* Directions *
Lines below starting with the line with "Skiatook Lake (336, 2133)" and going on through the line with "Colchuck Lake (337, 1145)" must be output exactly; the rest of the records must be left out.

* Record excerpts *

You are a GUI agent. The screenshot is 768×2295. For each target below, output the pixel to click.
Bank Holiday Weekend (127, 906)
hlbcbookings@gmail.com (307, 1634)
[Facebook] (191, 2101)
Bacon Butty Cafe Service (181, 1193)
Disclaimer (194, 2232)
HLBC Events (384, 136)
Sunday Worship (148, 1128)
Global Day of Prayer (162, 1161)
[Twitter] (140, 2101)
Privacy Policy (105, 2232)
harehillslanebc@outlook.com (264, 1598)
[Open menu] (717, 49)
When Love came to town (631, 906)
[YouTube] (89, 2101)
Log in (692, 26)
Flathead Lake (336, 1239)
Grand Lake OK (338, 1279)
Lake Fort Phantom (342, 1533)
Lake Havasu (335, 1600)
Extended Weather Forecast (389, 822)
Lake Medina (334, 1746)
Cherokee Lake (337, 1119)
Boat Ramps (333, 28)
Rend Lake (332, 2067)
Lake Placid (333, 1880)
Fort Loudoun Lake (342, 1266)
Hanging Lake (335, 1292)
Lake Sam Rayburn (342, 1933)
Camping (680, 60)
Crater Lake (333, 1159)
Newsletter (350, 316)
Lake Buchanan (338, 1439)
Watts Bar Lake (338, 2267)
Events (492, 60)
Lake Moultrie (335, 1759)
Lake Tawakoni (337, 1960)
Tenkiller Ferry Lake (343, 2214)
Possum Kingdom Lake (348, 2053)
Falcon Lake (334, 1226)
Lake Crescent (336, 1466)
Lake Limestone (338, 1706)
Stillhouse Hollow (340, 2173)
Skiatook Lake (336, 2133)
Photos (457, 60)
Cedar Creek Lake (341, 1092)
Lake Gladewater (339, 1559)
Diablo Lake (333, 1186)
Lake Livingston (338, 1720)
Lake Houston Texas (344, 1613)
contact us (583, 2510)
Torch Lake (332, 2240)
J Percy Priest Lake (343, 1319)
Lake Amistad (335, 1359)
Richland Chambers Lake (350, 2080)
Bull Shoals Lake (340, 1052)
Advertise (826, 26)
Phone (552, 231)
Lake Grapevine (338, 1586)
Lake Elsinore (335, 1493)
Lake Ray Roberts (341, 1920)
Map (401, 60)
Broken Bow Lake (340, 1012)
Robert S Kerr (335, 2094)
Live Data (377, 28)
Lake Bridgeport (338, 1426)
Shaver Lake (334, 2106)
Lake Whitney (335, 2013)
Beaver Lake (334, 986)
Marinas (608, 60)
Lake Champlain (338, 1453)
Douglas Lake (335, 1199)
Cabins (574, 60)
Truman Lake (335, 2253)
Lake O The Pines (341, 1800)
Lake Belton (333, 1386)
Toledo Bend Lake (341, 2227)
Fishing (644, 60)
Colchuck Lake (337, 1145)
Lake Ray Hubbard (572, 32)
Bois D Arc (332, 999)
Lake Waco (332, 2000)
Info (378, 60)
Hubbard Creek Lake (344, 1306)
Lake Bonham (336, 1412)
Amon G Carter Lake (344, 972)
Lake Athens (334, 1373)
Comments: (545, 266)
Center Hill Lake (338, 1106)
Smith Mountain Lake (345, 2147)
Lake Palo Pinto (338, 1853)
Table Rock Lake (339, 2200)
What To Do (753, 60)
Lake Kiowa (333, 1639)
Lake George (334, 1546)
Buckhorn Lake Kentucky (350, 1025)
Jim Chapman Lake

* Response box *
Skiatook Lake (336, 2133)
Photos (457, 60)
Cedar Creek Lake (341, 1092)
Lake Gladewater (339, 1559)
Diablo Lake (333, 1186)
Lake Livingston (338, 1720)
Lake Houston Texas (344, 1613)
contact us (583, 2510)
Torch Lake (332, 2240)
J Percy Priest Lake (343, 1319)
Lake Amistad (335, 1359)
Richland Chambers Lake (350, 2080)
Bull Shoals Lake (340, 1052)
Advertise (826, 26)
Phone (552, 231)
Lake Grapevine (338, 1586)
Lake Elsinore (335, 1493)
Lake Ray Roberts (341, 1920)
Map (401, 60)
Broken Bow Lake (340, 1012)
Robert S Kerr (335, 2094)
Live Data (377, 28)
Lake Bridgeport (338, 1426)
Shaver Lake (334, 2106)
Lake Whitney (335, 2013)
Beaver Lake (334, 986)
Marinas (608, 60)
Lake Champlain (338, 1453)
Douglas Lake (335, 1199)
Cabins (574, 60)
Truman Lake (335, 2253)
Lake O The Pines (341, 1800)
Lake Belton (333, 1386)
Toledo Bend Lake (341, 2227)
Fishing (644, 60)
Colchuck Lake (337, 1145)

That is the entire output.